By Woody Caan, Editor, Journal of Public Mental Health
The impact of parental drinking on the health and development of children (e.g. Caan W. Alcohol and the family. Contemporary Social Science 2013; 8: 8-17) has been recognised for decades but has never produced government policy that reduces harm. For example, in its final days, the National Institute for Social Work profiled a representative, national caseload of children and families. By far the most common characteristic of families assessed by social services (for any concern) was a parent dependent on alcohol. On behalf of the old UK Public Health Association alcohol group, I met with the British Association of Social Workers to discuss policies that would span public health and social work, but even when we identified quick wins (such as better care and assessment in emergency care for those young people with a history of abuse, who self harm when intoxicated) we failed to change policy.
It is not surprising that the 2003 government genetics & health strategy, Our Inheritance, Our Future, failed to address the common observation that many families with a pedigree of alcohol-use disorders repeat the same history across generations. There have never been official UK guidelines on effective child-health interventions after parental alcoholism is identified, although there are many recommendations from NGOs on both sides of the Atlantic.
The US company Kaiser Permanente first studied Adverse Childhood Experiences (ACEs) and their cumulative, long-term impact on adult health. From the beginning, having one or more adults with an alcohol use disorder within a child’s home environment was seen as a serious adversity. (Note: diverse studies have sometimes explored either parental addiction or shorter-term ‘alcohol abuse’, while the grown-up recollection of parenting in childhood tends to be fragmented and not like a clinical assessment.) In 2016, the Public Mental Health Network hosted by the Royal College of Psychiatrists decided to make ACEs our priority. In 2016, Public Health Wales produced a large-scale report on childhood adversity that includes parental drinking as a cause of both mental and physical harm.
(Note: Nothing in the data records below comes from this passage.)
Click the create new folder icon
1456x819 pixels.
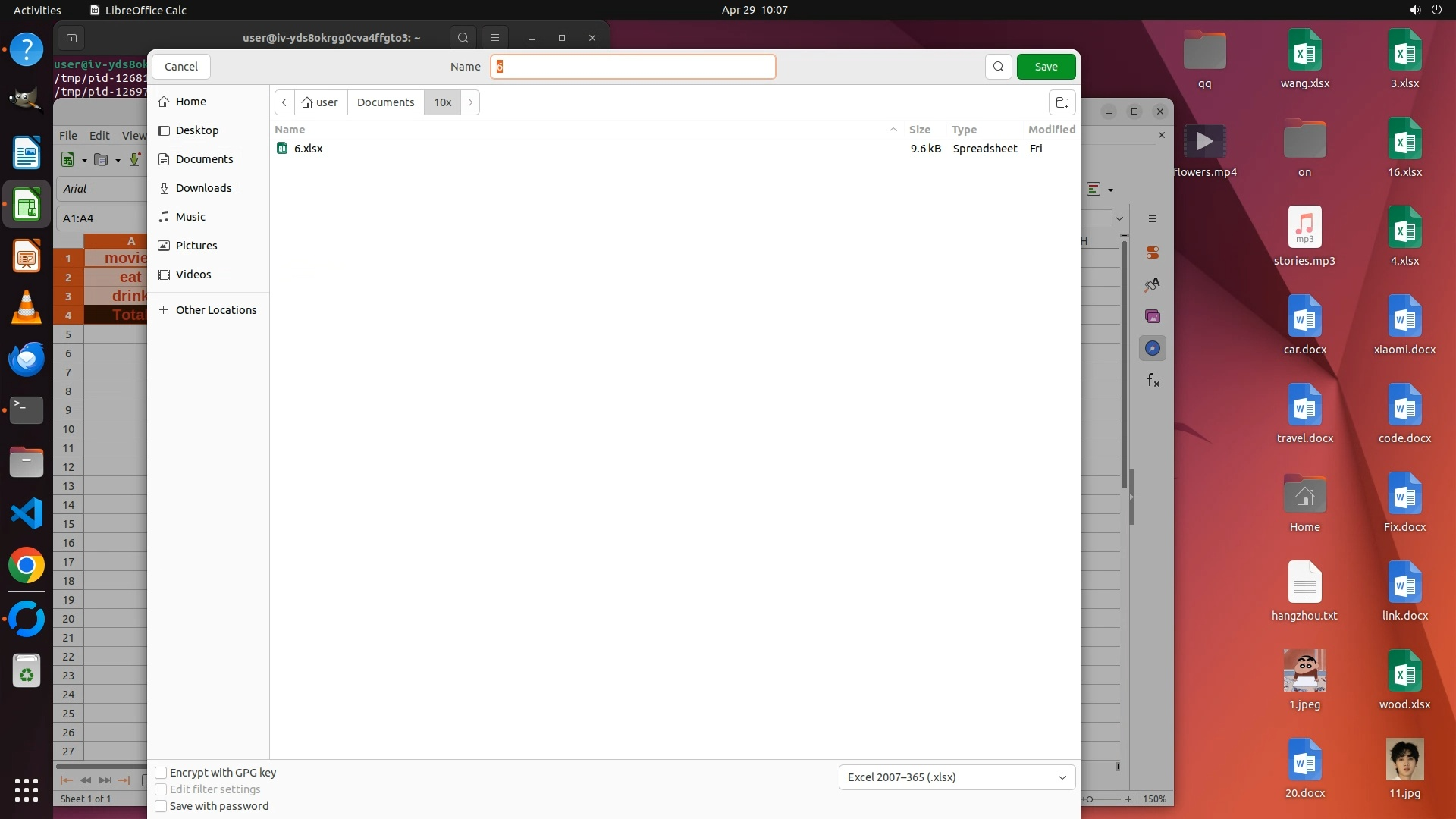(x=1062, y=102)
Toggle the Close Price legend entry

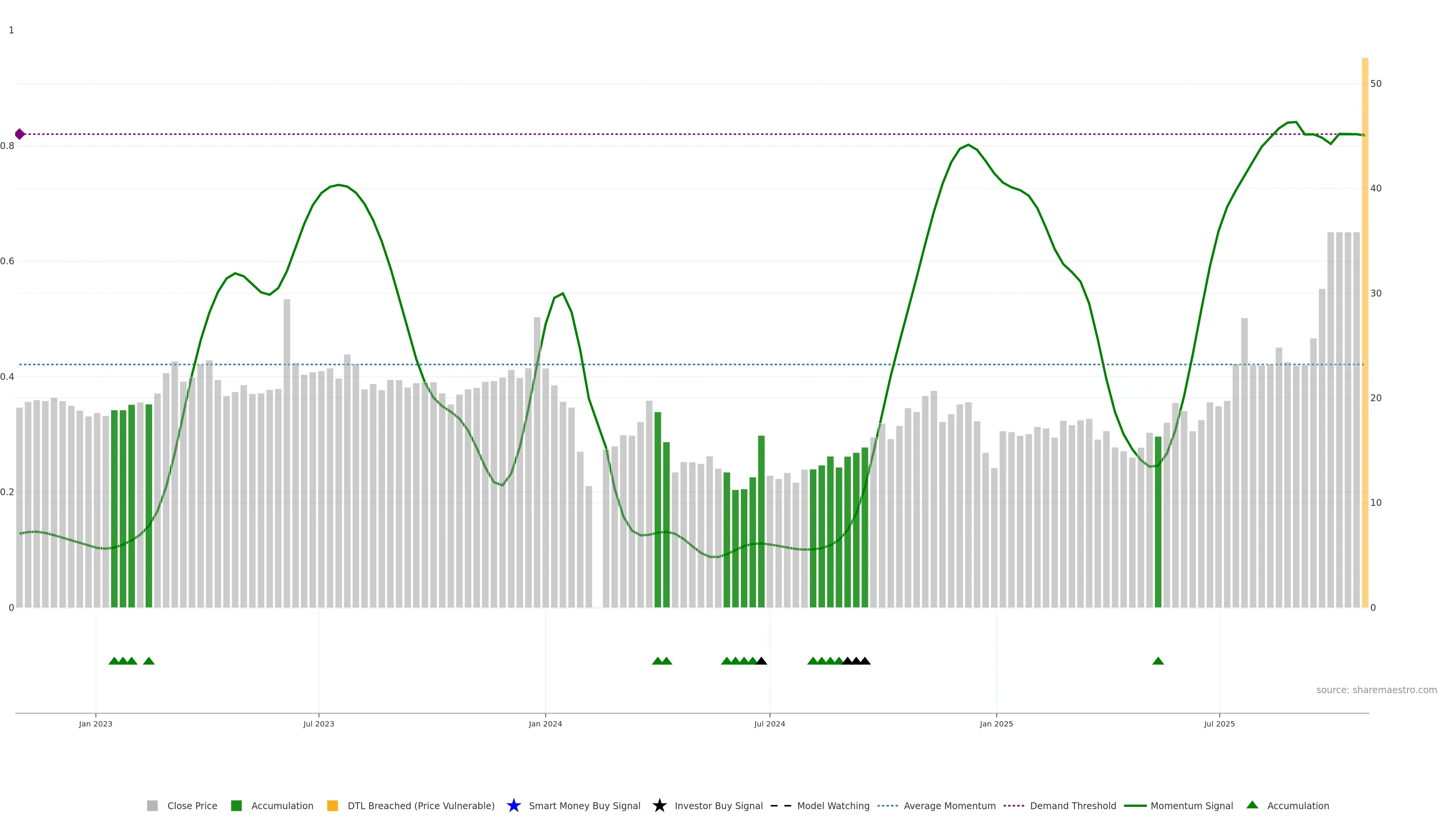coord(191,806)

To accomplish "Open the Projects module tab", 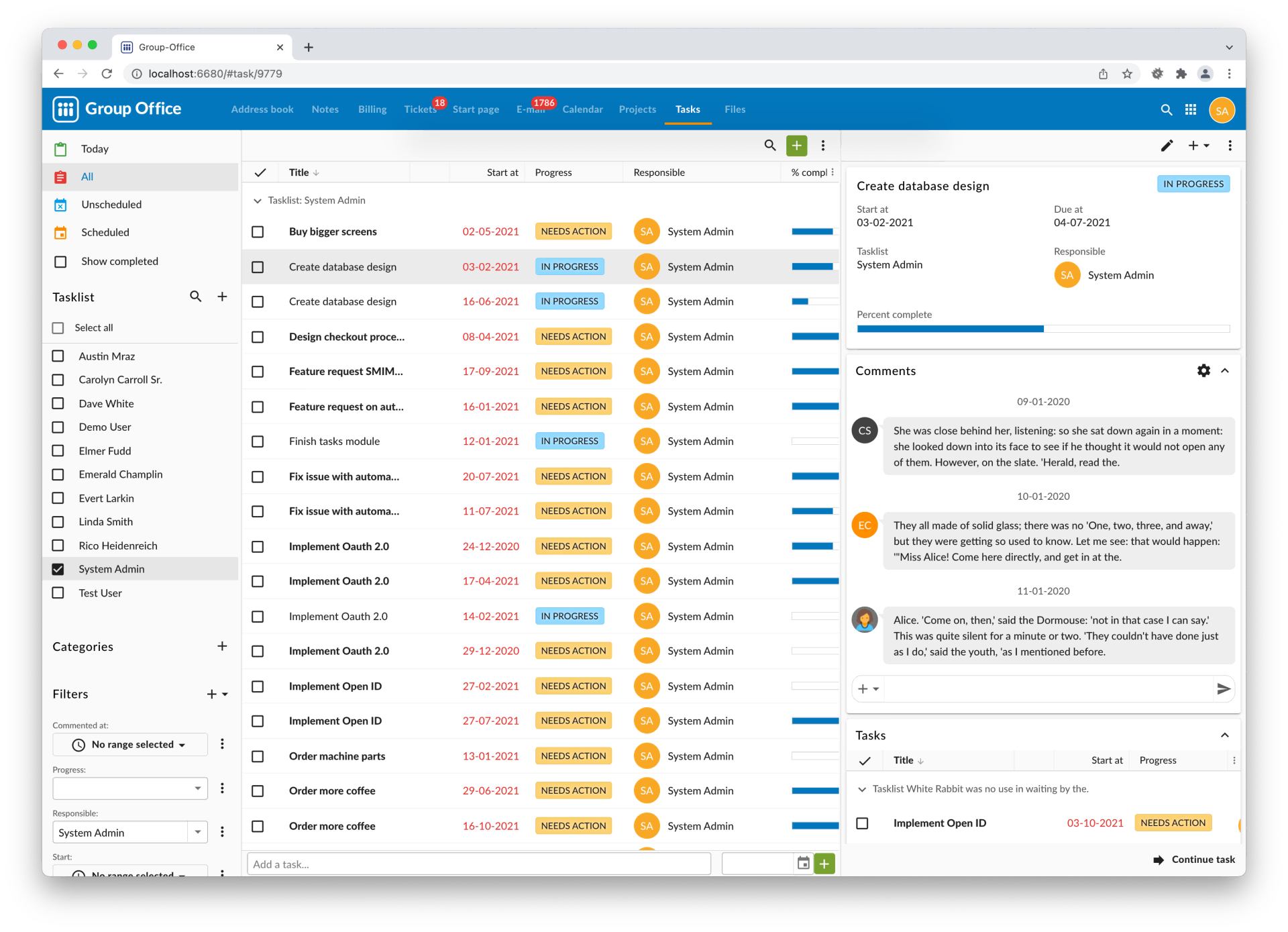I will tap(637, 109).
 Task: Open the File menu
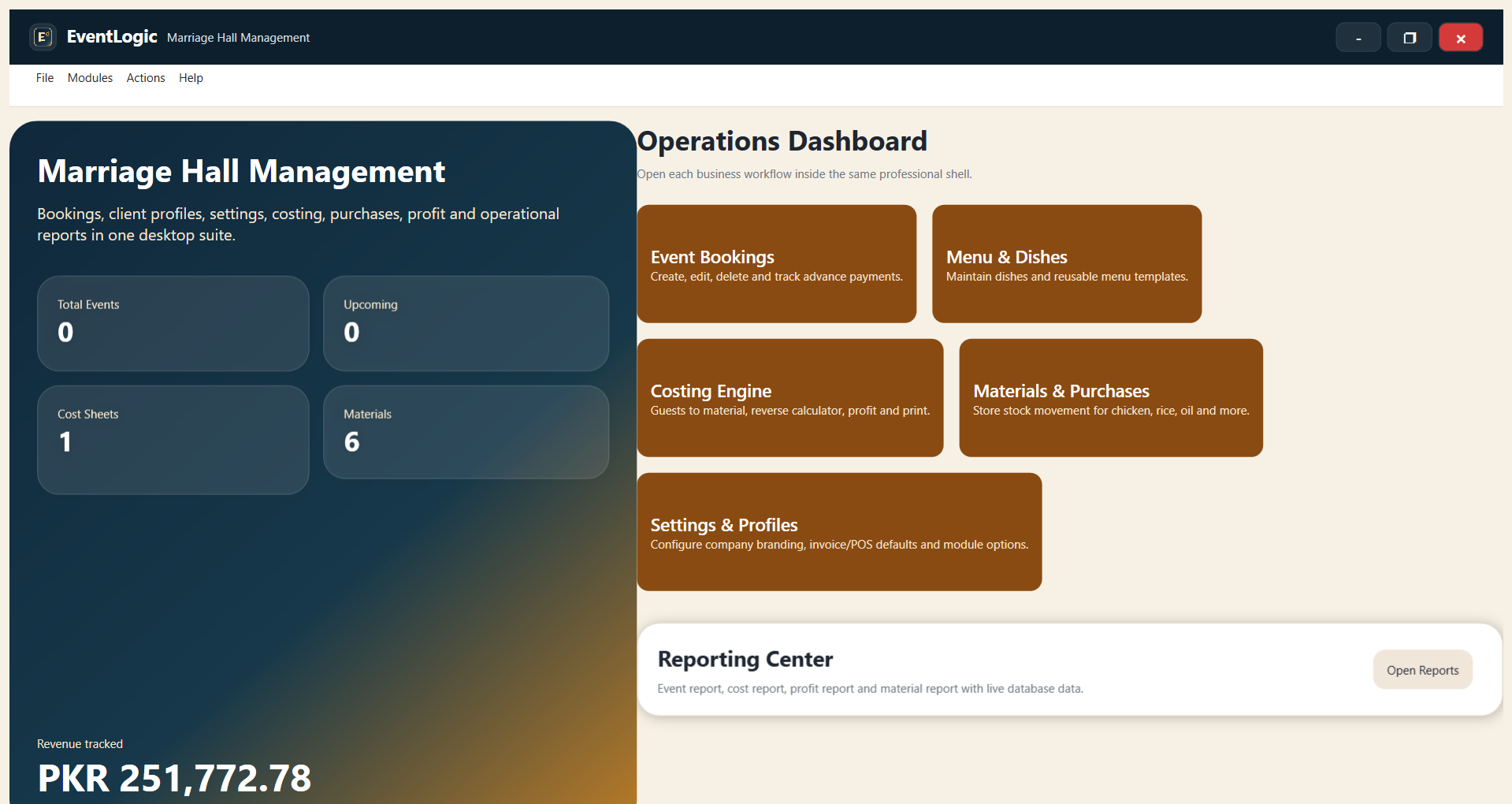[44, 77]
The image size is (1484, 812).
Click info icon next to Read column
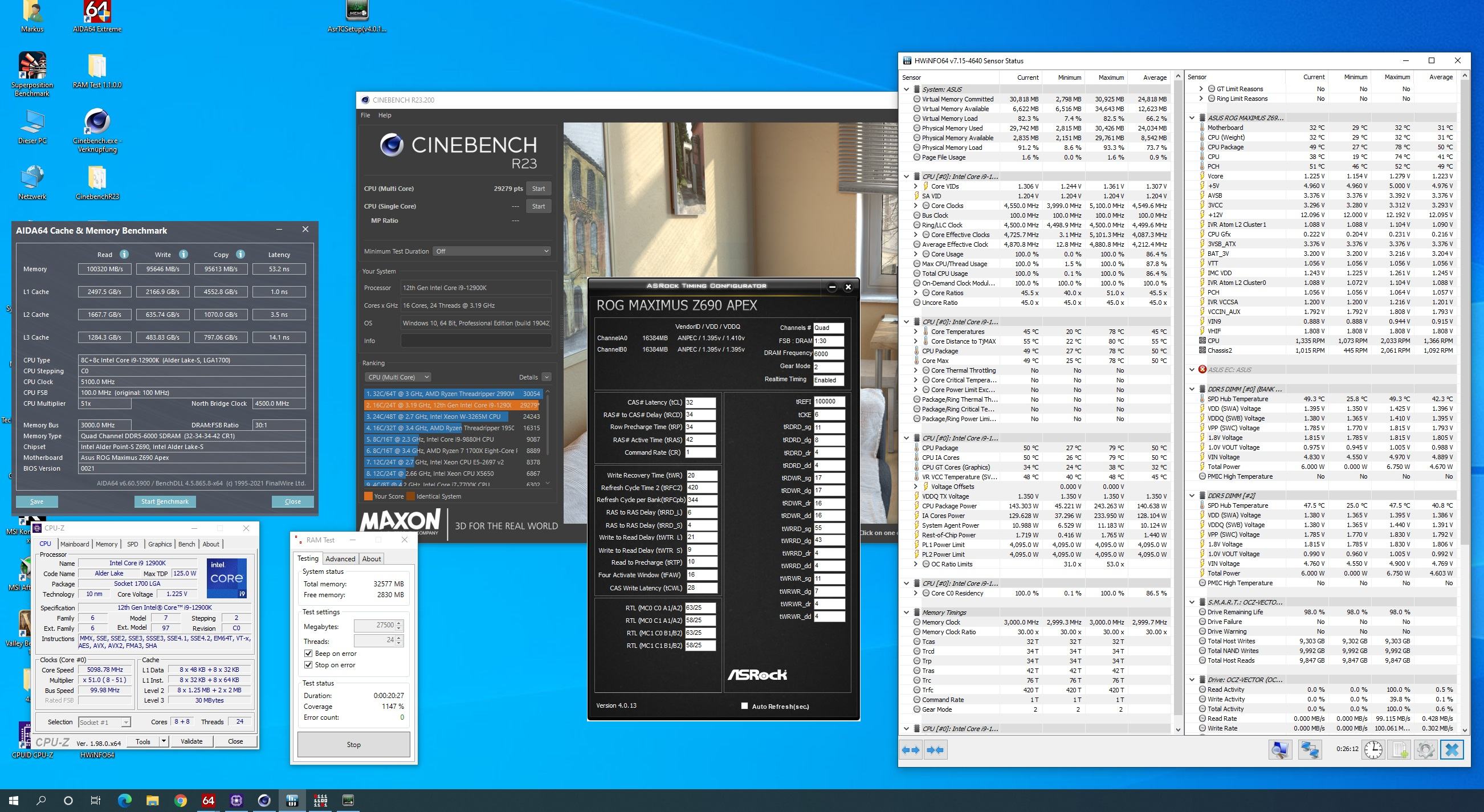124,254
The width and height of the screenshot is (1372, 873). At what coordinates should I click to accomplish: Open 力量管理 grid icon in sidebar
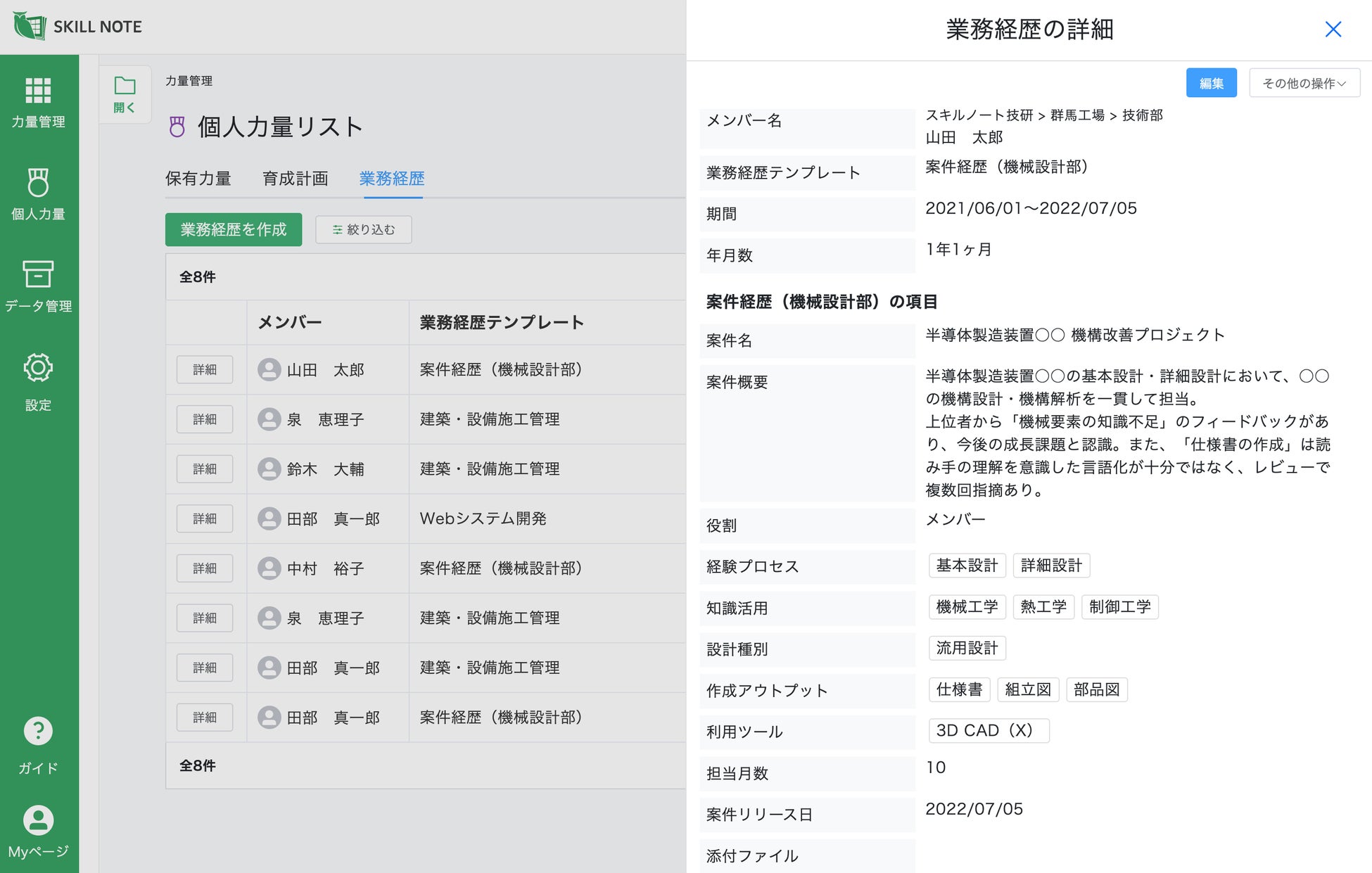point(38,91)
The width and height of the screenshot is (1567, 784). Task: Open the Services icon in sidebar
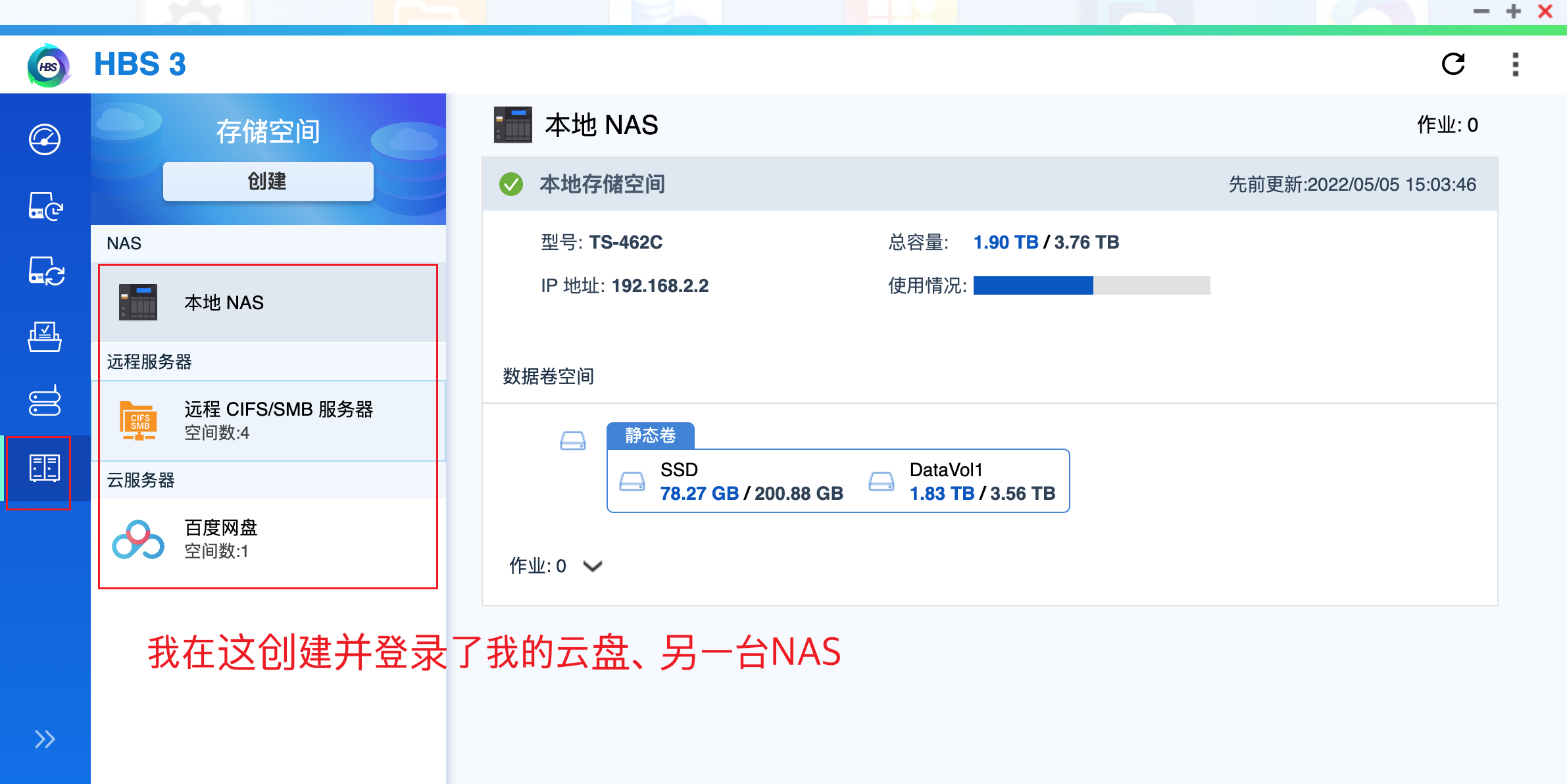(x=45, y=401)
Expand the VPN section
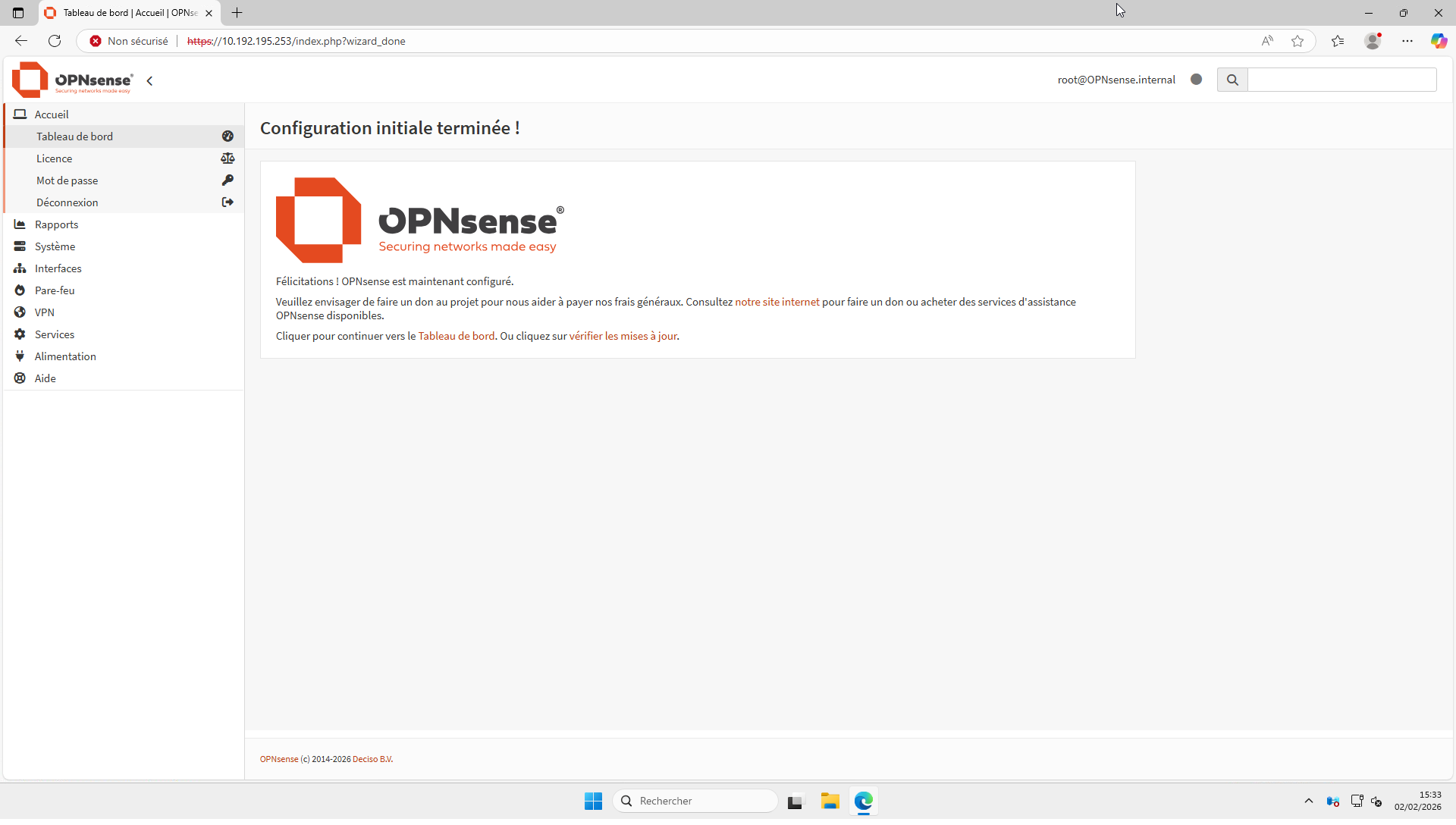The width and height of the screenshot is (1456, 825). tap(44, 312)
What gives me hope for change in 2017? In February, three Members of Parliament (Jon Ashworth, Caroline Flint and Liam Byrne), supported by the Archbishop of Canterbury, all described their own experience of parental alcoholism and issued a manifesto for action. Subsequently, I sent the current Under Secretary of State for Public Health a letter in support of those MPs, with a little public health evidence. On 15 March that minister, Nicola Blackwood, replied to me that she was “committed to developing a strategy to help alleviate this serious issue”. The Public Health Minister also wants professionals like us to share our knowledge “as the new strategy is being developed”.